I keep hungering for the old-fashioned kind of witness who's rarely booked as a TV guest these days -- the eccentric seasoned traveler who's there not to make a point but because he or she is curious. I love looking at Angelina Jolie (and I believe that she cares), but on Africa I'd rather hear from Paul Theroux. Theroux, world wanderer and author of "Dark Star Safari," has traveled overland from Cairo to Cape Town, paddled the length of the Zambezi in a kayak and lived in the bush as a schoolteacher.

"People have always loved to see Africa as unfinished, as something that can be fixed," he told me on the phone from his summer home on Cape Cod. "Celebrities are empowered and vitalized by seeing Africa as helpless. But there is plenty of expertise there. . . . The real story of Africa can be summed up in a shot of all the qualified doctors and nurses rolling their suitcases through the airport in Zambia leaving to work in hospitals in the U.K. Very talented and educated Africans choose to leave. And the reasons for that are complex."

In Britain, Tony Blair has been shrewd at working the entertainment beat for political advantage. The prime minister, always assiduous in cultivating celebrities, has outdone himself this week on the eve of the G8 conference by allowing a celebrity to take center stage. He and Chancellor of the Exchequer Gordon Brown have brilliantly made Bob Geldof's Make Poverty History campaign their own. Peter Oborne, writing in Britain's Spectator magazine, is surely right that the surprising political salience of the poverty agenda is related to the collapse of traditional party politics. What Blair understands is that for the ADD generation, hot-button single-issue campaigns have increasingly supplanted the slow-form tedium of political parties, processes and programs. Harnessing the right one builds the base.
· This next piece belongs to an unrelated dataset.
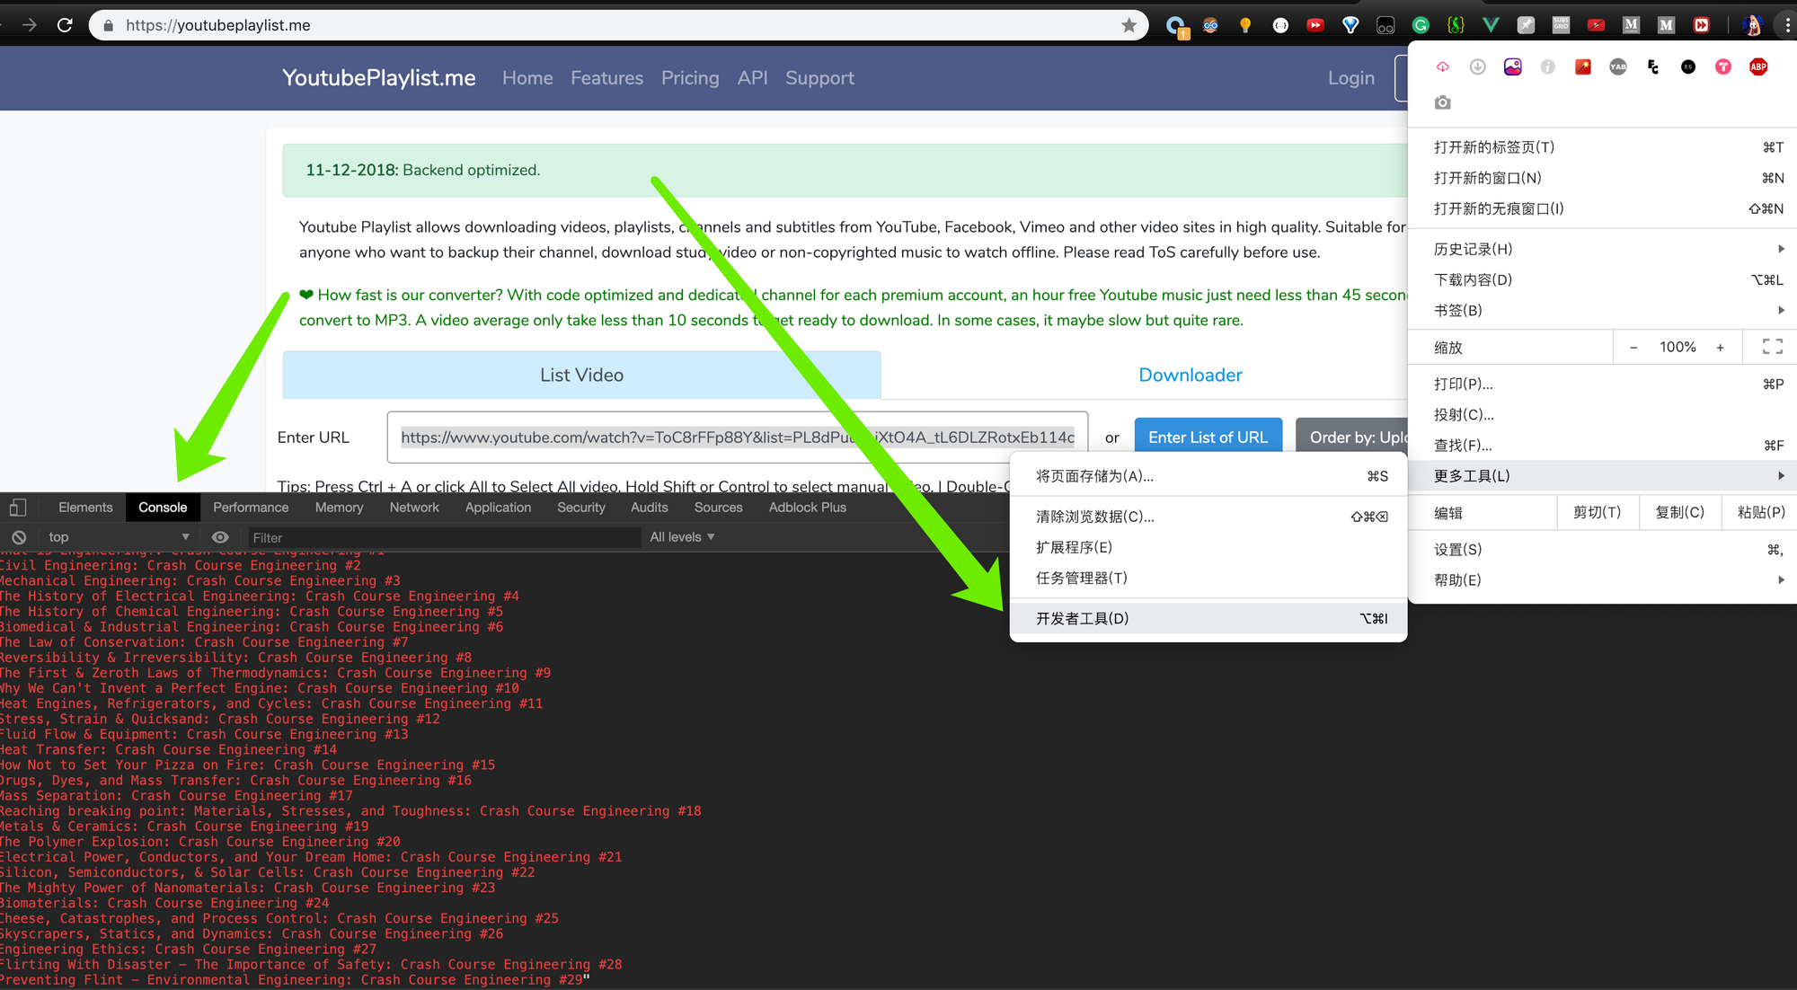Click the Grammarly extension icon

point(1421,25)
In buzzword politics, celebrities will increasingly be the branding tools.

President Bush could use one right about now. In his address to the nation Tuesday night he stressed that it is the political momentum inside Iraq, not America's military might, that will guarantee the mission's success. Let's hope so, because he's left us with no alternative. When he returned as always to the shopworn inference that we will win the war because right is on our side, he sounded like Tom Cruise on the "Today" show beating on Matt Lauer with his certainty that all psychotherapy and its medical remedies are bad. "Matt, Matt. You see, here's the problem. You don't know the history of psychiatry. I do."

That kind of pronouncement is okay for a movie star in the clutches of some undefined hypermania, but the presidency itself today is defined by the conviction that conviction trumps everything. Belief is all. Evidence is nothing. Faith-based is everything. Reality-based is suspect. We are all Scientologists now.